Gionfriddo suggests that a way to fund the IDEA is to permit private or public insurers to cover health-related costs.
“The current law says that if a school puts services into an individualized education program, the school has to pay 100 percent of those costs. The law should include that if an insurer would pay for it, then it should be allowed to,” he explained. “This would lower the expense to the education system.”
He also points to Medicaid revisions that could help alleviate costs and provide preventive measures.
For instance, the U.S. Preventive Services Task Force recommends that every person have a mental health screening from the age of 11 and up. For adults, adding this to annual physicals makes sense. Gionfriddo says for children, this could easily be done when schools perform vision and hearing screenings.

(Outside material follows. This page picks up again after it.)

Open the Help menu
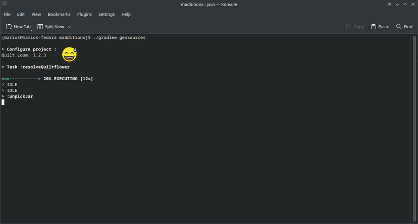 126,15
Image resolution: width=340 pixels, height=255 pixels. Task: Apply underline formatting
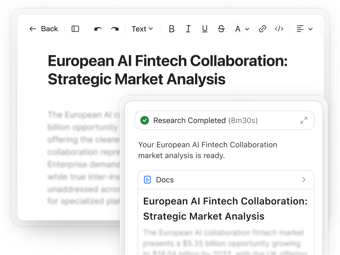click(x=205, y=29)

Since 2015, schools have been able to get reimbursed for annual vision and screening tests for kids who are eligible for Medicaid.

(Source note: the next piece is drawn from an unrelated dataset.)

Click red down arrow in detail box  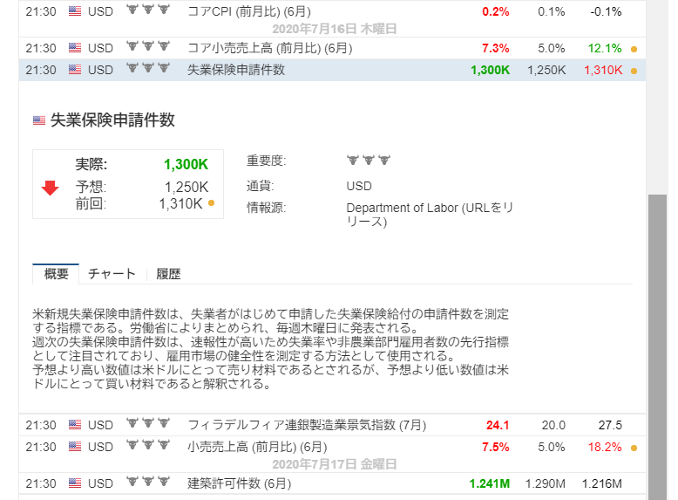pyautogui.click(x=50, y=187)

“All the states have to do is change their state plans to permit that to also happen with mental health screenings for kids who are eligible for Medicaid,” said Gionfriddo. “With the Medicaid dollars that are brought in, schools could use that money for mental health resources.”
He also says continuing to fund Medicaid is crucial.

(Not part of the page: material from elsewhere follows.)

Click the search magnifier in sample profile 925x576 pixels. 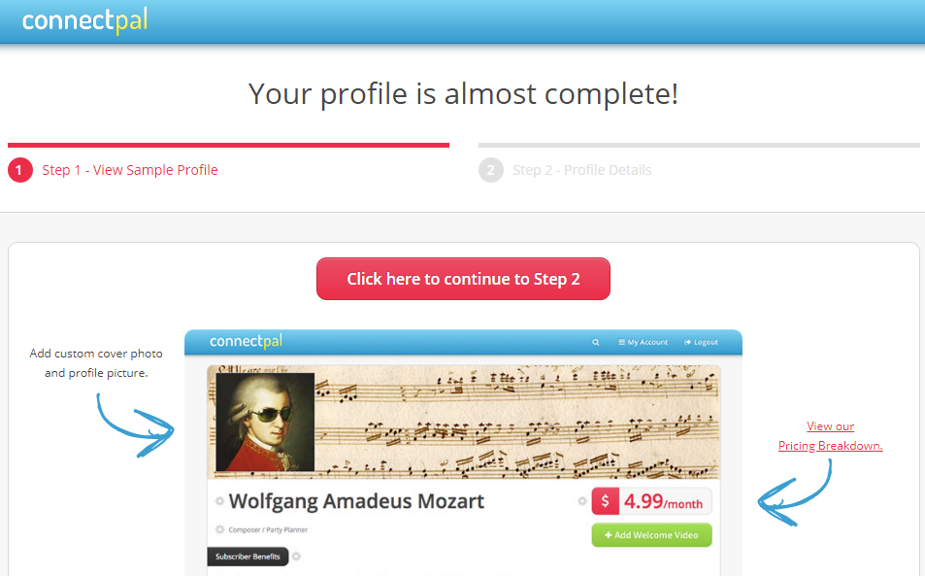click(x=596, y=342)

“The Medicaid expansion has covered a lot of people with mental illness, so if we cut it back, they won’t be covered anymore,” he says. “Lack of funding makes us all pay the price when we have more people in prison and on the streets.”
Wouldn’t more institutions help the homeless?
When psychiatric hospitals were closed rapidly in late 1970s and early 1980s, Gionfriddo says it was widely acknowledged that an increase in the number of homeless people was a direct consequence.
In fact, the Treatment Advocacy Center reports that about one-third of the homeless population are individuals with serious, untreated mental illnesses.
“The problem was we didn’t have community-based care, so the real reason wasn’t just that we eliminated the hospitals. It was that we eliminated them and had no community-based care to offer the mentally ill,” said Gionfriddo.
If more rooms became available through mental health hospitals, he says it wouldn’t solve the issue of homelessness.
“You’d still have a rotation of people in and out of hospitals. The difference would be that today’s revolving door would be between infrequent hospitalization, frequent incarnation, and chronic homelessness. If you make hospitalization more frequent, you’d go back to the old revolving door between hospitalization and homelessness, and bypass incarnation,” he explained.
Throwing the homeless and mentally ill into psychiatric hospitals like we did in the past would be cruel and incompatible with modern American and international society, notes Gionfriddo.
“We’re not cruel to people anymore, to lock them up and throw away the key,” he said.
Sisti points out that people with serious mental illness often circle through emergency rooms and don’t get long-term psychiatric care that’s needed to become stable and create a foundation for recovery.
“They need full-on treatment, not just 72 hours of stabilization,” Sisti said. “I wouldn’t want to see people living in institutions for the rest of their lives unless they really needed to, but I would like to see these places be available for people to get weeks, months, or even longer treatment so they can begin their recovery.”